◆ TASK DIRECTIONS ◆
Give an exact copy of the line that has "Given: Click the" and of every line below it, through the last, with nothing else.

Collected data entries

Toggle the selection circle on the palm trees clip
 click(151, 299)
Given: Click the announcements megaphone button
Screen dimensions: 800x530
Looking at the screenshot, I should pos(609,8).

◆ RESPONSE TO THE TASK ◆
Given: Click the announcements megaphone button
Screen dimensions: 800x530
Looking at the screenshot, I should pos(609,8).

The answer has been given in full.